Guilt follows when families of the patients blame them for not doing their best when they know they did their best.
“We also feel like there was something we have not done, or we could have done differently, the guilt takes you a while before you feel better,” he says.
Most psychiatrists have learnt the importance of self-care, having enough sleep, and not waiting for stressful moments to seek help.
“We should have mental health promotion activities and make them part of our daily lives, finding balance between work and life; talking to people you love,” he says. “But some people take alcohol to numb the pain, which is not a good way of coping.”
Scarcity of psychiatrists also increases workload, as besides seeing patients, they do a lot of research to find better treatment.
The expert calls on the Kenya Psychiatric Association to supervise and do monthly debriefings.

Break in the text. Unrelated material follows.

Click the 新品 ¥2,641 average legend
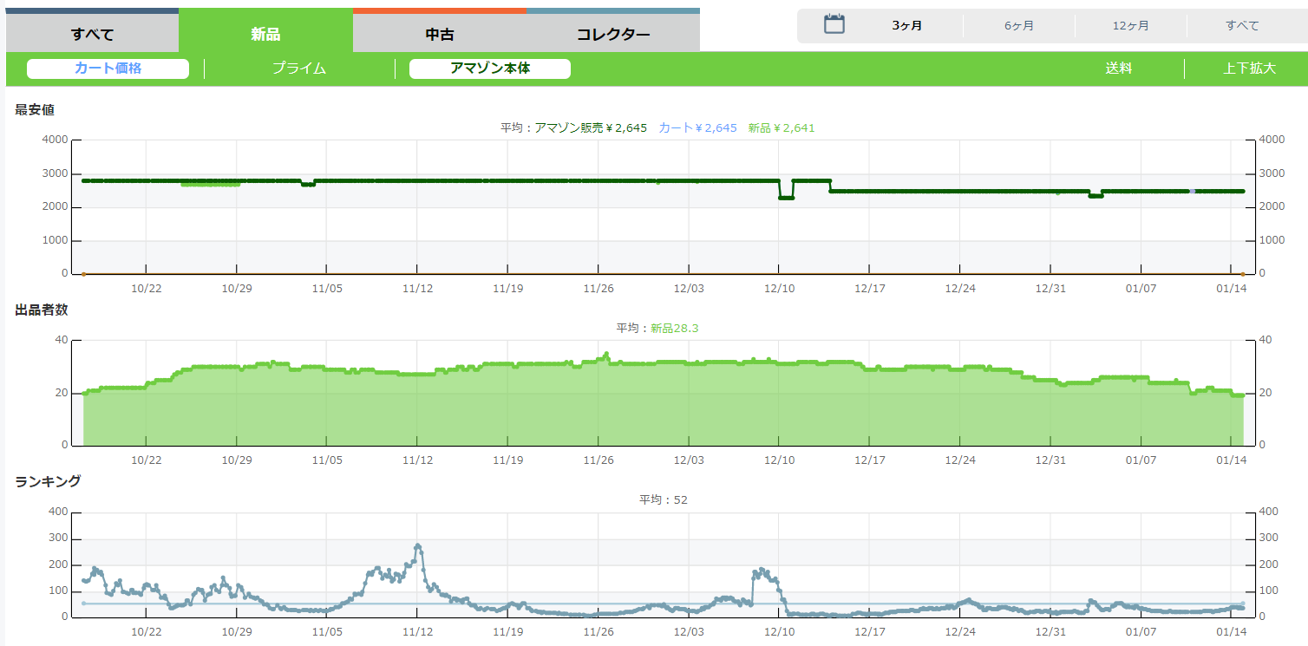1308x646 pixels. 781,127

Besides psychiatrists, there are also psychologists like Jackie Gathu, who explains that her profession does not mean practitioners have resolved all their issues, rather, most have a ‘resilience toolkit’ just in case disaster strikes.
“I go through my breaking points mostly when I see a client who is going through stuff I have gone through, which is a trigger point,” says Gathu, adding, “there is temptation to try relating with your client on that level, which is not professional.”
She says psychologists have a strong emotional support system from fellow psychologists for professional peer counselling.